However, very large information gaps remain in the geographic distribution of elements and their correspondence to forest impacts, thus preventing a reliable estimation of biodiversity losses. Even if such spatial information were known, the highly variable responses of species to habitat loss and degradation cannot be accurately calculated on even a relatively small scale, let alone globally. The use of mathematical expressions relating the number of species supported to the amount of habitat area, while employing species area models of proven generality, fails to reduce this uncertainty (Lugo, Parrotta and Brown, 1993). The resulting estimates, which are in the range of 3 to 10 percent of total species loss based on tropical deforestation projections to the year 2000, require numerous assumptions whose validity is essentially untestable (Whitmore and Sayer, 1992). Nor do these models account for the loss of biodiversity at either the habitat or genetic levels, which means there is a risk of underestimating the negative impact of forest habitat loss on element diversity in general. Moreover, the information obtained provides little guidance per se on conservation or sustainable use strategies.

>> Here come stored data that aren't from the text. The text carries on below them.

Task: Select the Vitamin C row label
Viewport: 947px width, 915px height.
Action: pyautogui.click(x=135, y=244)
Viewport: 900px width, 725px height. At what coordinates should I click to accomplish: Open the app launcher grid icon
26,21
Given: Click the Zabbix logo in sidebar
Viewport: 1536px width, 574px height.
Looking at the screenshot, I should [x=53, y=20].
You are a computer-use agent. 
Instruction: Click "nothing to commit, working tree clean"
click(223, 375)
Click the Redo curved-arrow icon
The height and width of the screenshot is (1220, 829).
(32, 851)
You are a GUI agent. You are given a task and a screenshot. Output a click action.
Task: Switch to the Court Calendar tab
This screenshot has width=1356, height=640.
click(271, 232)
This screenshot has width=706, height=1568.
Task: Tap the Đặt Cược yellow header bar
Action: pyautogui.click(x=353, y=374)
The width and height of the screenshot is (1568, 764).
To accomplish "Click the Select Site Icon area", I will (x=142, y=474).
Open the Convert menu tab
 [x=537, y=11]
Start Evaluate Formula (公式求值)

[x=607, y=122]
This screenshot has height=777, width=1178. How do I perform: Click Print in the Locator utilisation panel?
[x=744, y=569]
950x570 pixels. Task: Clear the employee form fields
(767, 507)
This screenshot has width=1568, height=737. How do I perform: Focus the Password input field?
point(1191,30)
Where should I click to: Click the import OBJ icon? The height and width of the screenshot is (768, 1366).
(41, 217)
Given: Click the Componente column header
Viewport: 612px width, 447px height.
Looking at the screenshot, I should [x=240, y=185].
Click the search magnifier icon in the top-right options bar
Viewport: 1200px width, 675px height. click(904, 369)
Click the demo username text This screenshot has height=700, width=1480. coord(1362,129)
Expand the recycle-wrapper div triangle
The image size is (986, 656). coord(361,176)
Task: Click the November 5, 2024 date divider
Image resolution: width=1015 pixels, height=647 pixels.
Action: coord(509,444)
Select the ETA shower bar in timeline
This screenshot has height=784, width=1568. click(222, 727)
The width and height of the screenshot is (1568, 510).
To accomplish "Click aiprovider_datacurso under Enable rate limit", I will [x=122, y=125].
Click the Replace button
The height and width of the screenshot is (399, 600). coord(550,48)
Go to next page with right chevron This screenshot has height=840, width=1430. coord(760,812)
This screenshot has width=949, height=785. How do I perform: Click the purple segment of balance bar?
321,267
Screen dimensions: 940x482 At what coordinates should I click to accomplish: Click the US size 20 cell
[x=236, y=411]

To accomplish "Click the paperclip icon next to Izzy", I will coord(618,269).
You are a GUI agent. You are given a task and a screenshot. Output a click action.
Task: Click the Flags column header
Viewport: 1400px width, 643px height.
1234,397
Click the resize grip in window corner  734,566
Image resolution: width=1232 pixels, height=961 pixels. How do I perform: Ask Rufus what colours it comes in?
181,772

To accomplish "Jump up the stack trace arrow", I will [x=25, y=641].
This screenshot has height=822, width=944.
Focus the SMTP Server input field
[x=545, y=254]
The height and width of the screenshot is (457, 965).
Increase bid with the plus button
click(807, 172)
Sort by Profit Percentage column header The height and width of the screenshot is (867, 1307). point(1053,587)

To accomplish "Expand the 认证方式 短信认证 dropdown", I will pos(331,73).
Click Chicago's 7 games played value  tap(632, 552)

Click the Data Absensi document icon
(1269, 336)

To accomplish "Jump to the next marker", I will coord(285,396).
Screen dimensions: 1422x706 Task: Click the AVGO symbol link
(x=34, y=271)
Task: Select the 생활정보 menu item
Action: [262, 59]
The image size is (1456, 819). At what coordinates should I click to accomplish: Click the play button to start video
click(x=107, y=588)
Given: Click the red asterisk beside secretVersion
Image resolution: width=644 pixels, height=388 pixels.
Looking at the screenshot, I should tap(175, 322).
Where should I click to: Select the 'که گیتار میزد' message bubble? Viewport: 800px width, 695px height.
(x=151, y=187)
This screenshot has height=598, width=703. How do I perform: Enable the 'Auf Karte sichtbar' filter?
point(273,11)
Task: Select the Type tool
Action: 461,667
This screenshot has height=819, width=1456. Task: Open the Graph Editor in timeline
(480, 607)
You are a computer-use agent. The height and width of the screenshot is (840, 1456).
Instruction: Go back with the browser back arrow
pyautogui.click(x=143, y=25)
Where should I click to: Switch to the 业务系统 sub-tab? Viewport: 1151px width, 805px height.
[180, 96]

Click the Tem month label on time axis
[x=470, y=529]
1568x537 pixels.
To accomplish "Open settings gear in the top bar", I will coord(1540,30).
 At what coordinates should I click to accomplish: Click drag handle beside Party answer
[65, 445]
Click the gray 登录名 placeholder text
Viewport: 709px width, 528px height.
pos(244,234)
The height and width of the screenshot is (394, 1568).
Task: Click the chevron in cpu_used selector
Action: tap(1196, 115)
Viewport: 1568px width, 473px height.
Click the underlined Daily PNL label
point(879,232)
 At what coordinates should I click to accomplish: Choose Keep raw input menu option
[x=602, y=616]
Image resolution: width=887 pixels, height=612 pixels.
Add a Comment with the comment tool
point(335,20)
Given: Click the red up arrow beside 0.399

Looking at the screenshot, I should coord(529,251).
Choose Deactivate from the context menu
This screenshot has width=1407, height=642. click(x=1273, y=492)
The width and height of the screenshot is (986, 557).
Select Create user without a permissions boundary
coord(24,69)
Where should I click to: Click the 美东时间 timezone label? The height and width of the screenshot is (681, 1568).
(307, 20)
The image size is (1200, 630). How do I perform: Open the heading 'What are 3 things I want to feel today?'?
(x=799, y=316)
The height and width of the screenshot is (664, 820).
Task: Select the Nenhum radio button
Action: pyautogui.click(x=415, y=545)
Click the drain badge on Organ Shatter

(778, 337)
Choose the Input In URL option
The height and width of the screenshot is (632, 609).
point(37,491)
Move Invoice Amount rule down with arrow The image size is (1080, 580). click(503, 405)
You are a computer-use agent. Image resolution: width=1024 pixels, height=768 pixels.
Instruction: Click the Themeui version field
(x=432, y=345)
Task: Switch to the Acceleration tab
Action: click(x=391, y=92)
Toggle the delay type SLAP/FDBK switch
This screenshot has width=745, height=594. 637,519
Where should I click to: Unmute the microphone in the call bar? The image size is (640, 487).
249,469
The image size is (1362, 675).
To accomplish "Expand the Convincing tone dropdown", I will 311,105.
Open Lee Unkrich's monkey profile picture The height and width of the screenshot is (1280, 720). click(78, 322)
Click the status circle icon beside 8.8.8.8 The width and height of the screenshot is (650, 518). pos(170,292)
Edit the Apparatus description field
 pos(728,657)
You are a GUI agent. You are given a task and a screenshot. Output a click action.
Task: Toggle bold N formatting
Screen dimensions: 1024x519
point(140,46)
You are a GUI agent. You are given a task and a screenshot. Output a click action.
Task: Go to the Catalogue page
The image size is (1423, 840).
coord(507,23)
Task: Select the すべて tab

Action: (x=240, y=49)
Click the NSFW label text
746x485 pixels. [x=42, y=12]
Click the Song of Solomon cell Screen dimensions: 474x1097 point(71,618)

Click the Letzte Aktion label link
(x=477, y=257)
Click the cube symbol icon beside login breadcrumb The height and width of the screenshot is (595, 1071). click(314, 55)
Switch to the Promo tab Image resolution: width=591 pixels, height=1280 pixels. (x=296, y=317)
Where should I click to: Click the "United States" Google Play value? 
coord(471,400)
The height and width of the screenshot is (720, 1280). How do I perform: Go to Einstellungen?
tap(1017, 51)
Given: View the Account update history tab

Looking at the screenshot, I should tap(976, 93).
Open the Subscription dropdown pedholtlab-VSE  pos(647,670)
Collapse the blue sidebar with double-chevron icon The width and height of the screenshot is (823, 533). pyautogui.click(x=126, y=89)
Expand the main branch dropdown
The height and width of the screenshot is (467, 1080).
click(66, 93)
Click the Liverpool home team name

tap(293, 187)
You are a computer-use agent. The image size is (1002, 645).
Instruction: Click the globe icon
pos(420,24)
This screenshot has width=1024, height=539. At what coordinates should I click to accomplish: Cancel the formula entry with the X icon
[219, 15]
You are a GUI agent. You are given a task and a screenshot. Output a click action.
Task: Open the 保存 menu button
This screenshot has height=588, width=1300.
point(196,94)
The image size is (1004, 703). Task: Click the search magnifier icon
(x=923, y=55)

There is no doubt that deforestation in tropical regions is threatening or eliminating numerous tropical forest ecosystems, species and genetically unique populations (WCMC, 1992), including valuable tropical forest genetic resources (FAO, 1990). The priority identification and programmatic focus of numerous international agencies and non-governmental organizations (NGOs) include a long and growing list of threatened habitats and species in the tropics. However, the meaning and value of biodiversity extends well beyond threatened elements to include its functional role and perceived value on all geographic and institutional scales, regardless of degree of uniqueness, rarity or present-level threat.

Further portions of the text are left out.